Embarking on uncharted terrain, MediaFutures scientists conducted a study to assess the effectiveness of Norwegian pre-trained language models (LM) in discerning veracity of claims. The results demonstrate that Norwegian pre-trained LMs outperform a SVM baseline system. Their research yields valuable insights into the future of automated claim detection tools for fact-checking in low-and medium-resourced languages.

In today’s landscape, characterized by the proliferation of fake news and increasing prevalence of misinformation, fact-checking has become an indispensable and essential part of journalism.

The traditional, manually conducted fact-checking, however, proves to be a tedious taks, considering the staggering quantities of information, and the speed with which it spreads.

Automated fact-checking systems have been introduced as means to alleviate the time and effort required for traditional fact verification processes.

“Automated fact-checking is a multifaceted process involving three main tasks: claim detection, evidence retrieval, and claim verification,” explains researcher Ghazaal Sheikhi. “By monitoring sources like social media or politics, we can identify claims or statements that need to be checked, gather relevant sources that help to support or refute the claim in question, and provide a verdict by determining the accuracy and validity of the claim. The development of automation tools has been tailored to meet the needs of fact-checkers, with claim detection being the top priority”, adds Sheikhi.  
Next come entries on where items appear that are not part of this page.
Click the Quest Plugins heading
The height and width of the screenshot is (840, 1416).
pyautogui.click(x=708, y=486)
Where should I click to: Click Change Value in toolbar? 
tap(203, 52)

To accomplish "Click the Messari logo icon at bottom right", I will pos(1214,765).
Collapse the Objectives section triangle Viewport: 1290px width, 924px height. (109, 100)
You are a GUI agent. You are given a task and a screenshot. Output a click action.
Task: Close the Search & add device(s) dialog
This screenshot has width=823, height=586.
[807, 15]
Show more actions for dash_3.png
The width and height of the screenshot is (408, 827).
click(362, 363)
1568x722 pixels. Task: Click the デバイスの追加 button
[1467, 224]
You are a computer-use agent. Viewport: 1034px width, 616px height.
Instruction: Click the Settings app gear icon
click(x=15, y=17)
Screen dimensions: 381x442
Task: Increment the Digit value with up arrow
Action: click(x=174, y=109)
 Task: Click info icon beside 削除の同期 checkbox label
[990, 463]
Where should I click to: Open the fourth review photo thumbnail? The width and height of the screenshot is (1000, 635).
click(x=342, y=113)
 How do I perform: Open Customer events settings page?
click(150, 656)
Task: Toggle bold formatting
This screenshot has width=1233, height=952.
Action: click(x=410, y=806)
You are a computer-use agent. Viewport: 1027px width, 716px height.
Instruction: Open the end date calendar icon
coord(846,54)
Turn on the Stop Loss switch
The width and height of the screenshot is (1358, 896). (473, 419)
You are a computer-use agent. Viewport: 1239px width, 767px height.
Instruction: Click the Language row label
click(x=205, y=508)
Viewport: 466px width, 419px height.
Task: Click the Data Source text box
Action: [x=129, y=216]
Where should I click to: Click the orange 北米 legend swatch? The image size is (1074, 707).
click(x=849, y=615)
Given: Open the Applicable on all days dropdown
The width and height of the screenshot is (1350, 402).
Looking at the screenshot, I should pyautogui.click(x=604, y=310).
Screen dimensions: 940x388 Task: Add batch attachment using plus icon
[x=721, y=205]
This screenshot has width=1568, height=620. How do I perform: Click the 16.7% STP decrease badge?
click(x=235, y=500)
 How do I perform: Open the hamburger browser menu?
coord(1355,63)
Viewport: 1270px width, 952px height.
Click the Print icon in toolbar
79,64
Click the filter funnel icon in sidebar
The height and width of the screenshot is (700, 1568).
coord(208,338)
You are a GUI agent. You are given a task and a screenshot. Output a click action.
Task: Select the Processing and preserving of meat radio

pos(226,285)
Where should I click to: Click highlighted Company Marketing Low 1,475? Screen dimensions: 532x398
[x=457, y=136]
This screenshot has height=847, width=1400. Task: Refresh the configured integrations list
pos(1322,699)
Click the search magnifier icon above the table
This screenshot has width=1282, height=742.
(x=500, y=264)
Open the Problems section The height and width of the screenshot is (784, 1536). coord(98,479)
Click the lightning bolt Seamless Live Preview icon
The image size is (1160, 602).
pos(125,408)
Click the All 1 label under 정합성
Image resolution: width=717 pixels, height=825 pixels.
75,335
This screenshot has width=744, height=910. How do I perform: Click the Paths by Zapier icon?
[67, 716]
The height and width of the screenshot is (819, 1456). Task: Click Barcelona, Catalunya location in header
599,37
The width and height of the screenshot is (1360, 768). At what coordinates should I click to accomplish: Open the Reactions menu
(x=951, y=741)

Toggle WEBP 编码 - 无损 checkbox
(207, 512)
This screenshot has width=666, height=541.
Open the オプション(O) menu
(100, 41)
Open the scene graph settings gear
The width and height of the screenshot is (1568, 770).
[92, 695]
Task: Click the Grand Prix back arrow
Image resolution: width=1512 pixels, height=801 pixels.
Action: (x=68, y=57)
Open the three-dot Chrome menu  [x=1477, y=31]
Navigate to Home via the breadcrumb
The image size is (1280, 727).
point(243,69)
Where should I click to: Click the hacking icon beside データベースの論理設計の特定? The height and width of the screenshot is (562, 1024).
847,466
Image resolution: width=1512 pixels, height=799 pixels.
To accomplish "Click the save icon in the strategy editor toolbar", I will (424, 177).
Building upon this notion, a recent collaborative effort across two interdisciplinary work packages involving researchers Ghazaal Sheikhi, Samia Touileb, and  Sohail Ahmed Khan sought to explore to what extent Norwegian pre-trained language models can be used for automated claim detection for fact-checking in a low resource setting.

 A Norwegian first

Researcher Samia Touileb highlights the growing interest in automated claim detection for fact-checking, noting that it has become an appealing area of research in the field of natural language processing. “With the amount of misinformation spreading so quickly nowadays, automated claim detection has garnered significant attention in recent years”, she says.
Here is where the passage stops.